Return the items word for word from the start through the line containing "point(1189,616)", including that line. Leave the pictures out of your answer.

:: Dataset extract ::

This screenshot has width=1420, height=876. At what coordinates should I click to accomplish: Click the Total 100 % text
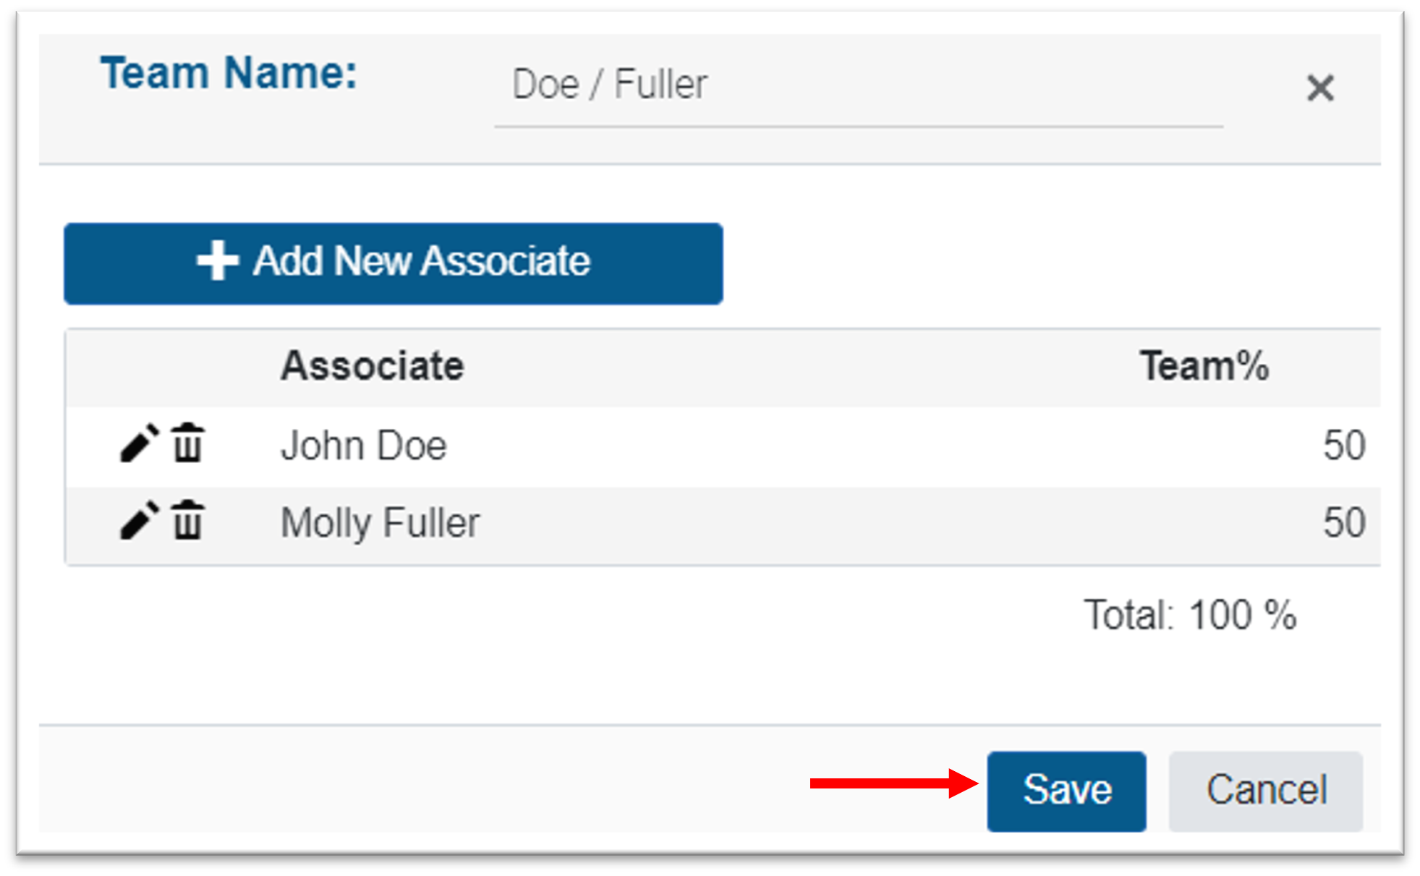point(1189,616)
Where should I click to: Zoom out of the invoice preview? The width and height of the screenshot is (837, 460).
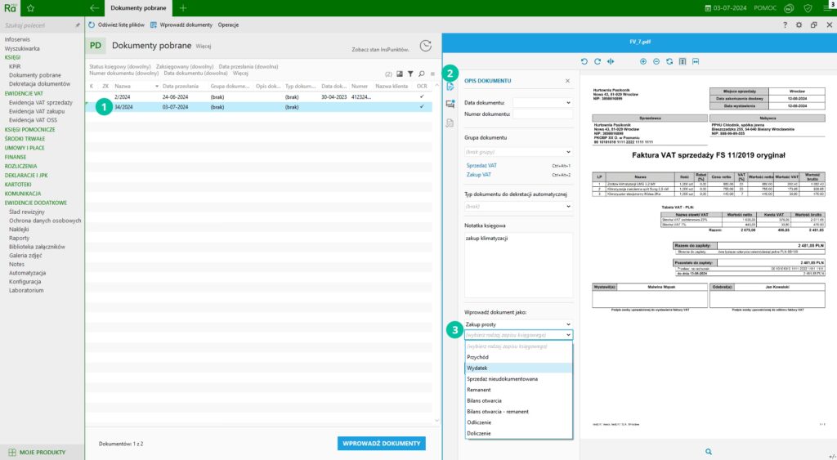coord(656,61)
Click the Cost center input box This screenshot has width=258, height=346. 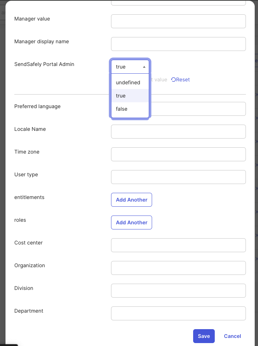point(178,245)
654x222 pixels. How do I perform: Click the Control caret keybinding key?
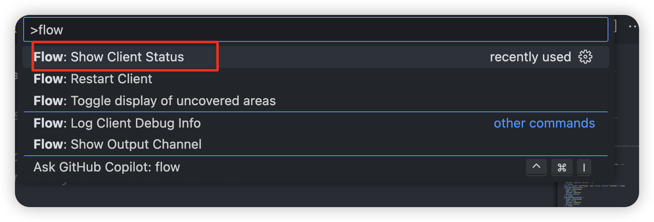[x=536, y=167]
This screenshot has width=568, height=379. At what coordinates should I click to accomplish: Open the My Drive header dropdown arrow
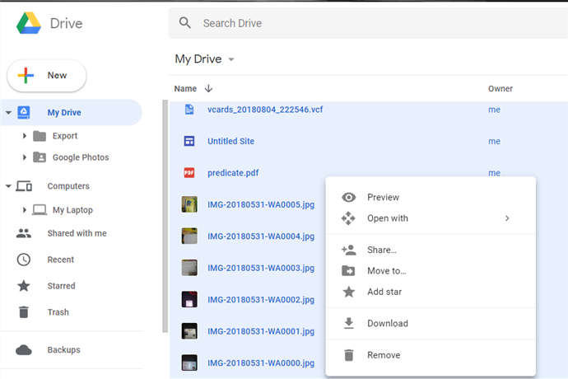click(231, 59)
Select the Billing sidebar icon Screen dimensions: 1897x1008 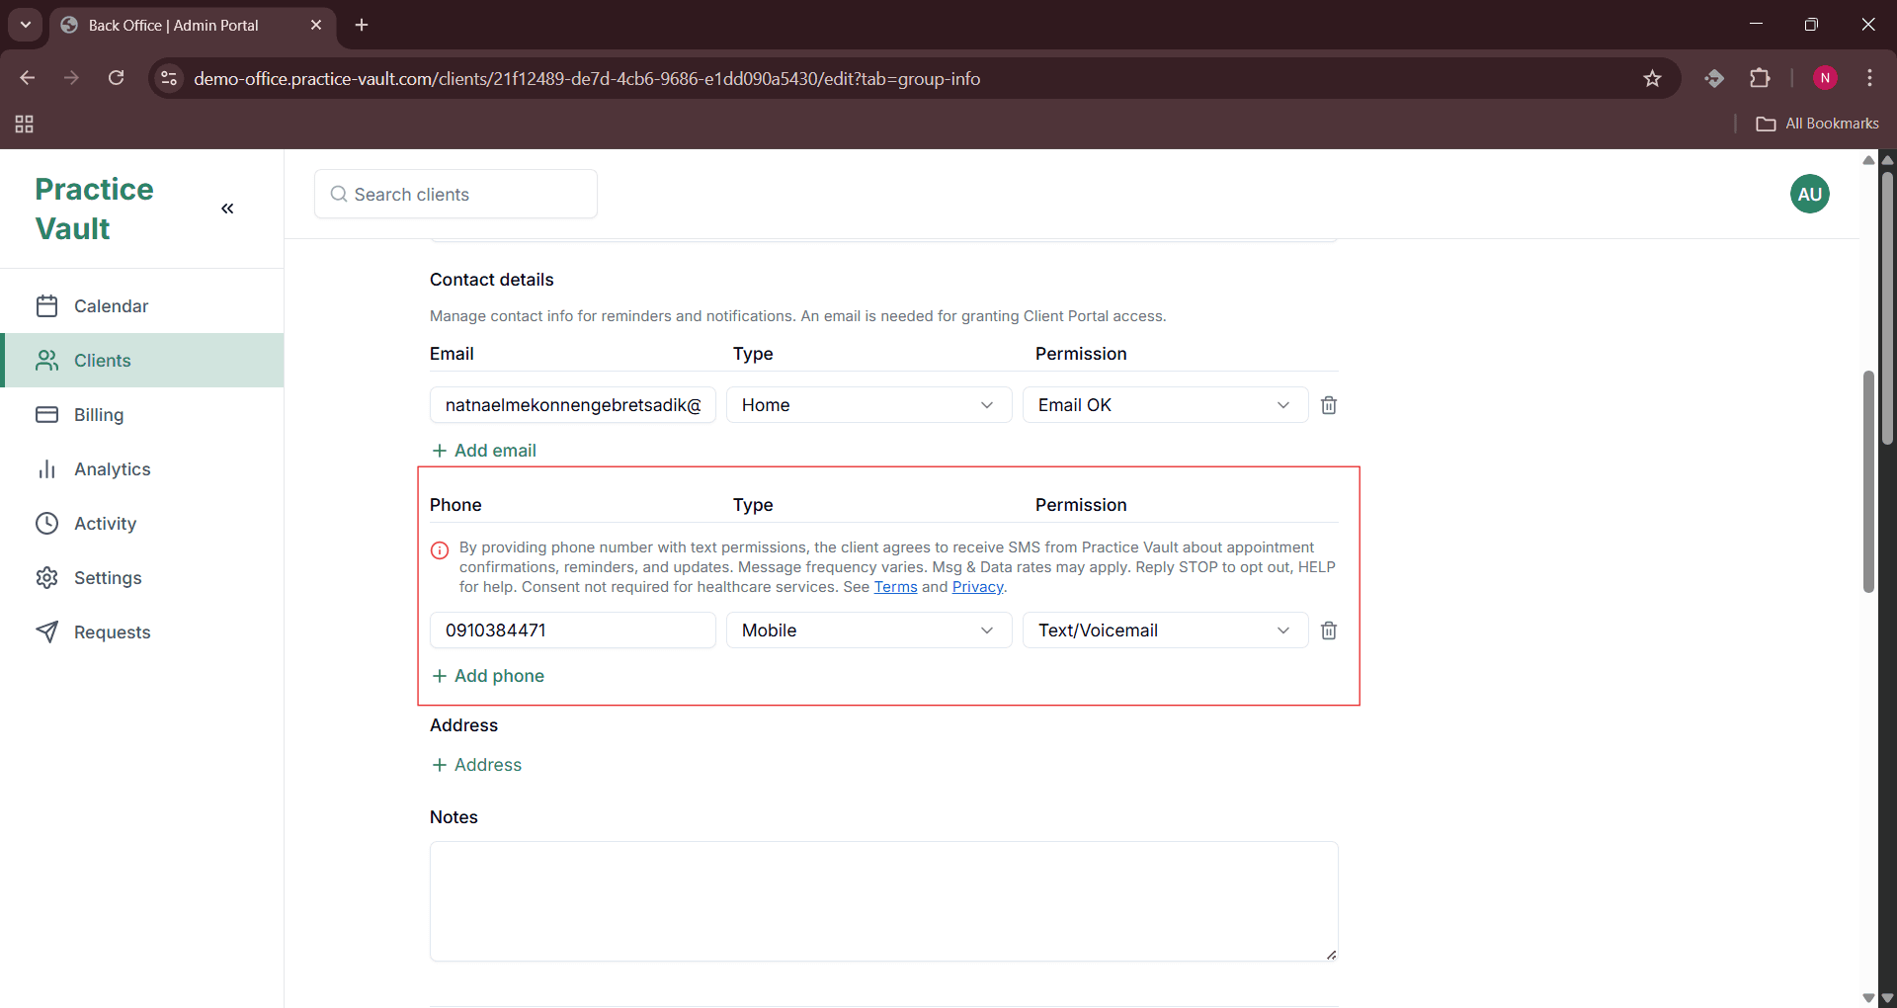[x=47, y=415]
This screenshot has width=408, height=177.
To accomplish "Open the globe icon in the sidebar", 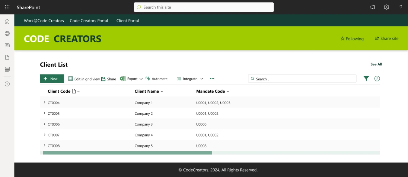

:::

**Finished exercise:**
This screenshot has width=1420, height=876. At what coordinates should I click to accomplish: Click the Total 100 % text
point(1189,616)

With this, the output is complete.